■ Provided material

▬▬▬

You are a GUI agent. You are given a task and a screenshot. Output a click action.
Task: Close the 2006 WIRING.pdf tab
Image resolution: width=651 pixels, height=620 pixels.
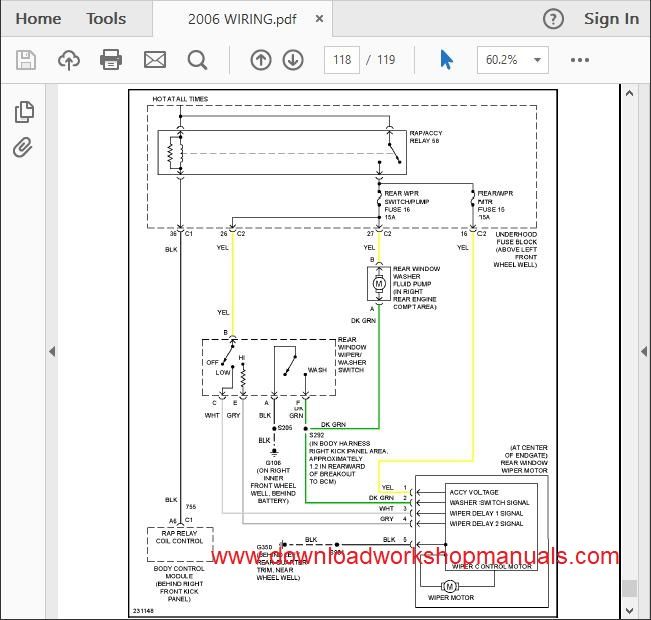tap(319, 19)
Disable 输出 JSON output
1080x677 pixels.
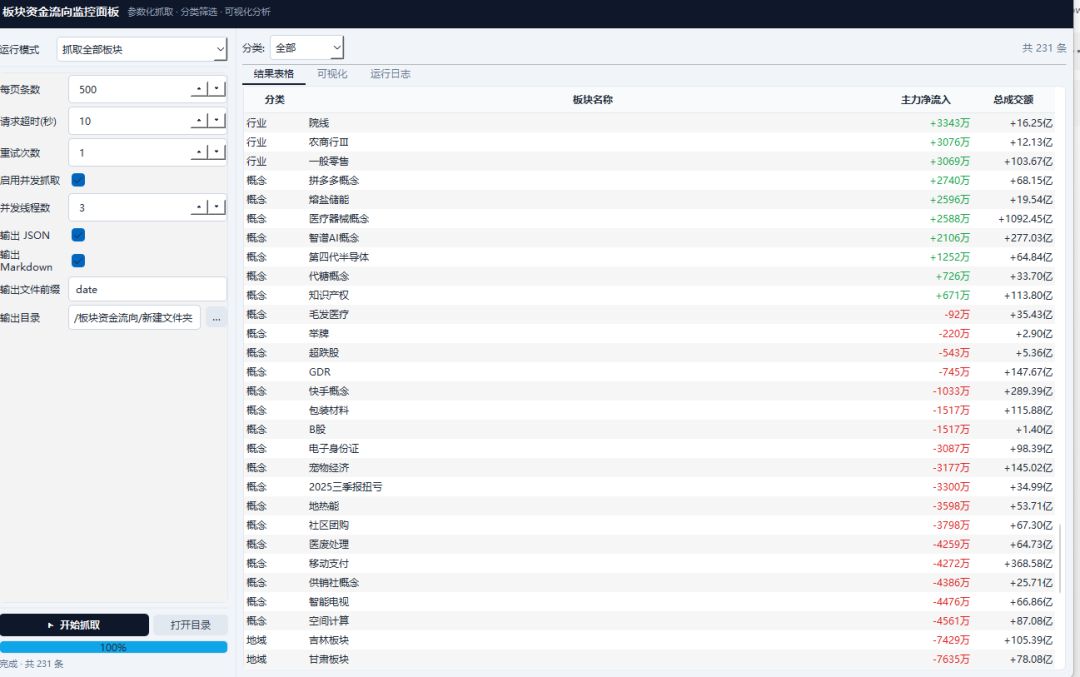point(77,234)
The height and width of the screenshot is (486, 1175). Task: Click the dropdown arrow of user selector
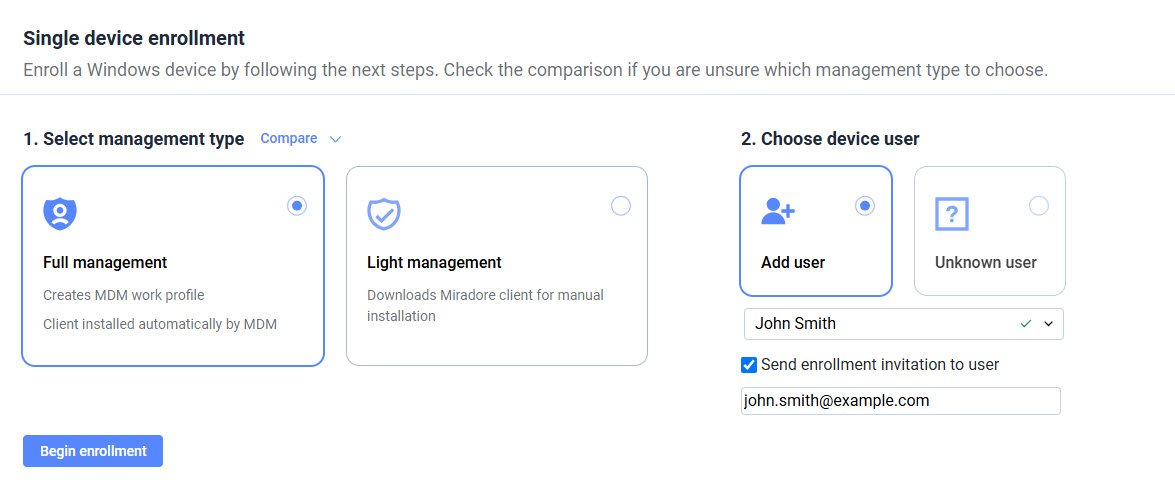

▬▬▬

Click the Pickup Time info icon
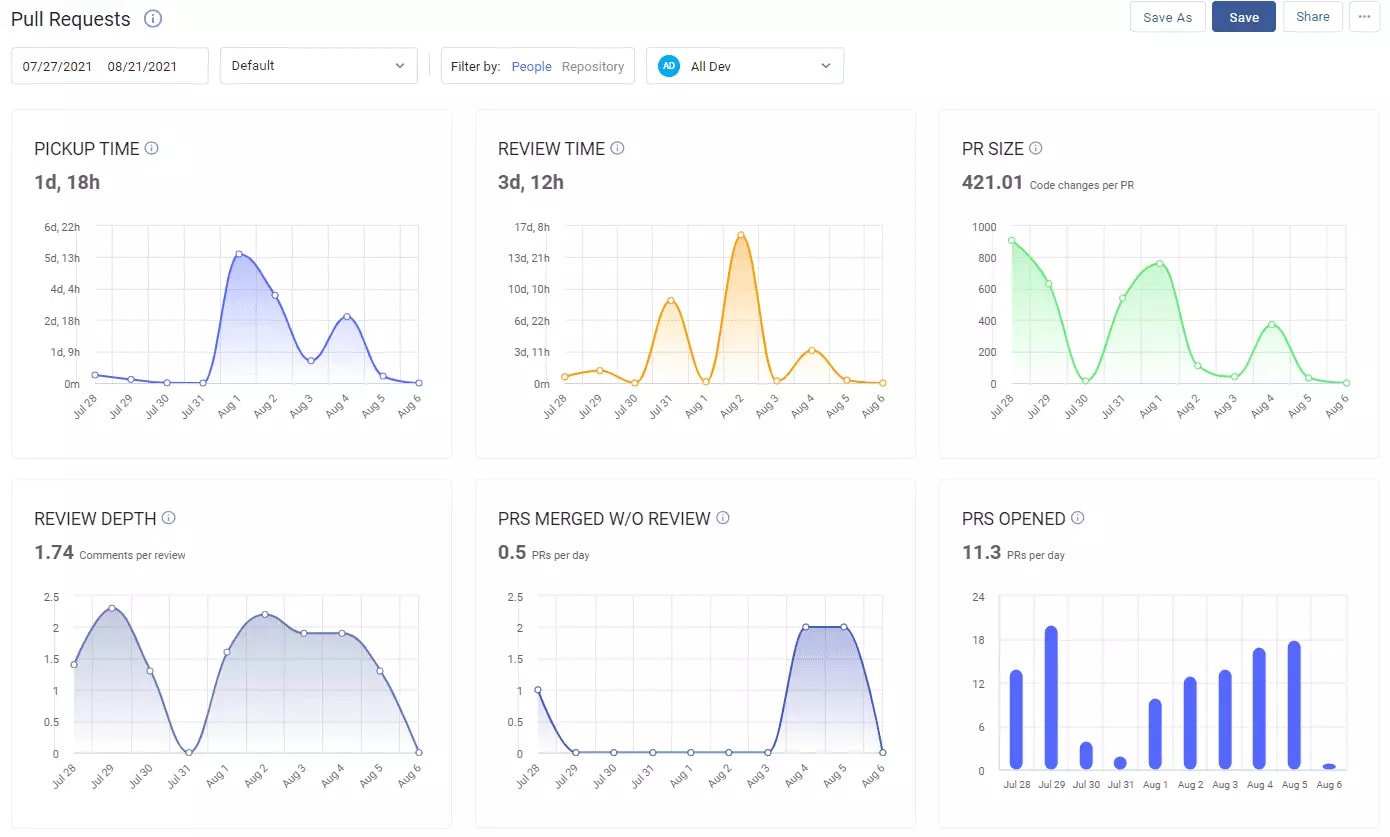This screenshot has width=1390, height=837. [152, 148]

▬▬▬

■ Your task
In the listing above, find the line containing "1080x677 pixels." and the line containing "The height and", then print exactly those two lines and every line between them, minus the pictures.

■ Exercise response
1080x677 pixels.
point(77,234)
The height and width of the screenshot is (486, 1175). Task: Click the dropdown arrow of user selector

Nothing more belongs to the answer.